## Texte source

= = = =

3 Jan 2012

Diderot sur l'esprit et la matière

Submitted by Anonyme (non vérifié)

LA MARÉCHALE. - Mais ce monde-ci, qui l'a fait ?

DIDEROT. - Je vous le demande.

LA MARÉCHALE. - C'est Dieu.

DIDEROT. - Et qu'est-ce que Dieu ?

LA MARÉCHALE. - Un esprit.

DIDEROT. - Si un esprit fait de la matière, pourquoi de la matière ne

ferait-elle pas un esprit ?

LA MARÉCHALE. - Et pourquoi le ferait-elle ?

DIDEROT. - C'est que je lui en vois faire tous les jours. Croyez-vous que

les bêtes aient des âmes ?

LA MARÉCHALE. - Certainement, je le crois.

DIDEROT. - Et pourriez-vous me dire ce que devient, par exemple, l'âme

du serpent du Pérou, pendant qu'il se dessèche, suspendu à une cheminée, et

exposé à la fumée un ou deux ans de suite ?

LA MARÉCHALE. - Qu'elle devienne ce qu'elle voudra, qu'est-ce que

cela me fait ?

DIDEROT. - C'est que madame la maréchale ne sait pas que ce serpent

enfumé, desséché, ressuscite et renaît.

(Diderot, Entretien d'un philosophe avec la Maréchale de ***)

 

Cet extrait d'une conversation retranscrite par Diderot est d'une grande valeur pour tous les matérialistes car elle pose directement la question qui sépare les matérialistes des idéalistes.

 

« Dieu existe-t-il ? ». Cette question est en vérité déjà tranchée par les matérialistes. La question de l'existence ou non de Dieu est en effet indissociable de celle de l'esprit et de la matière. Les personnes qui croient en Dieu ne le conçoivent pas comme un être de chair mais comme un « esprit ». Pour les personnes qui croient en Dieu, il existe donc une séparation très nette entre l'esprit et la matière. Les déistes se représentent Dieu comme un être immatériel qui crée de la matière. Selon cette vision, Dieu est donc extérieur à la matière puisque Dieu a créé la matière. De même, toujours d'un point de vue déiste, les êtres vivants censés avoir été crées par Dieu ont reçu de lui une « âme ».

= = = =

## Liste

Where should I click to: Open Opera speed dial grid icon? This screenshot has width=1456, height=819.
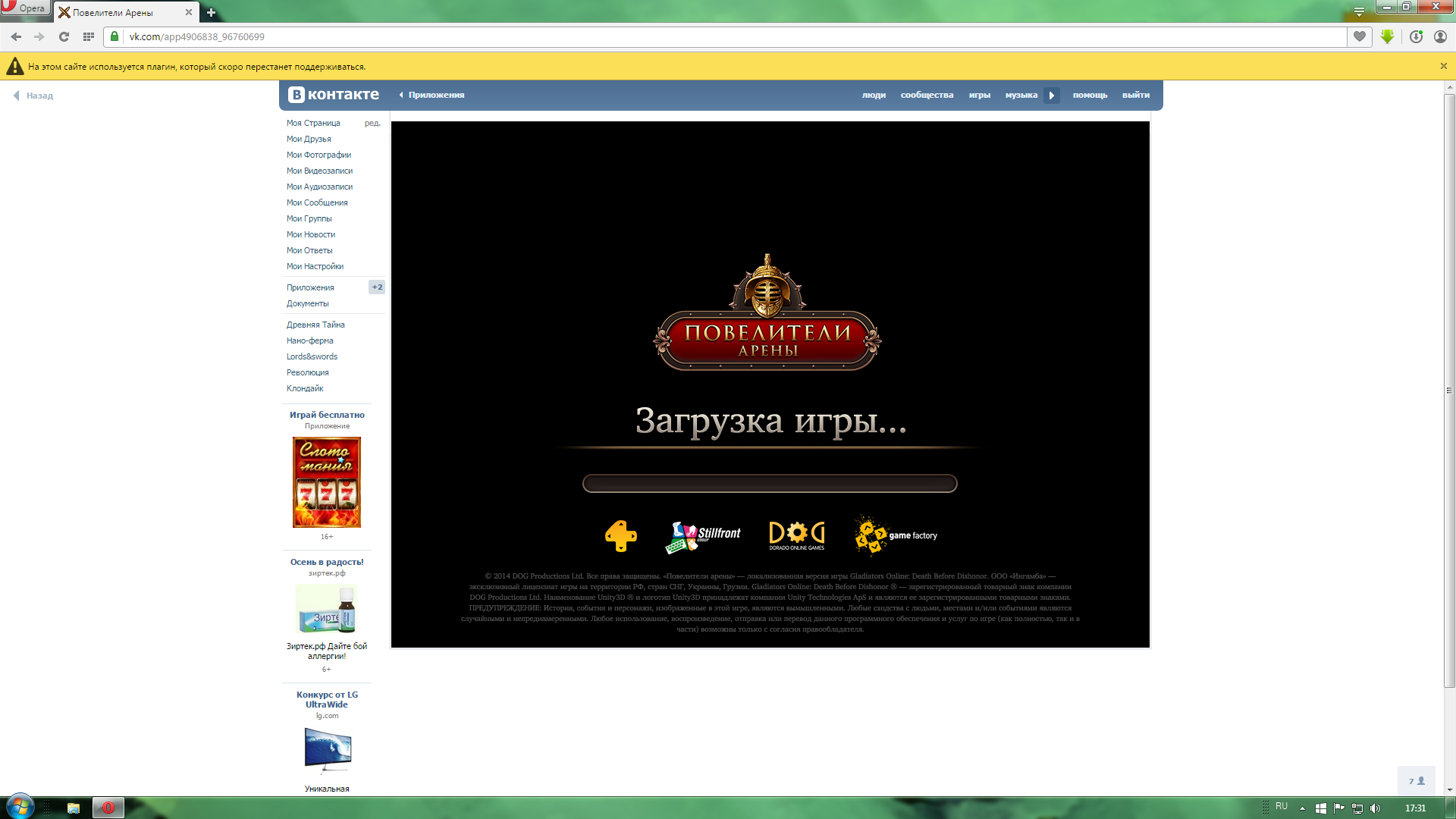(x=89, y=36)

= = = =

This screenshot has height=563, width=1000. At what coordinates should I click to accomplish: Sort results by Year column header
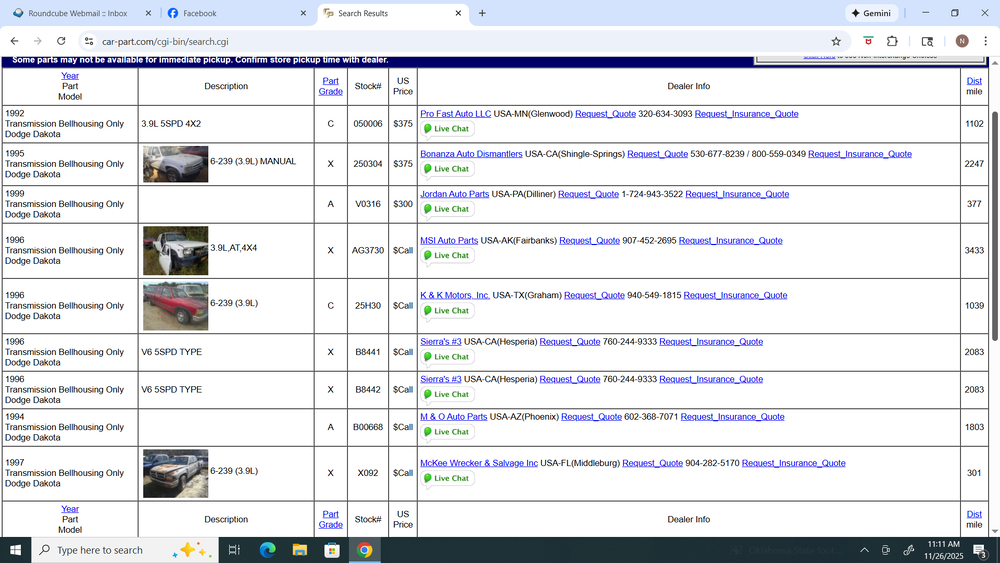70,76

= = = =

## Consigne
Dans le texte source, quelles sont toutes les répliques de la Maréchale ? La liste n'a aucun lien avec le texte source.

## Corrigé
« Mais ce monde-ci, qui l'a fait ? »
« C'est Dieu. »
« Un esprit. »
« Et pourquoi le ferait-elle ? »
« Certainement, je le crois. »
« Qu'elle devienne ce qu'elle voudra, qu'est-ce que cela me fait ? »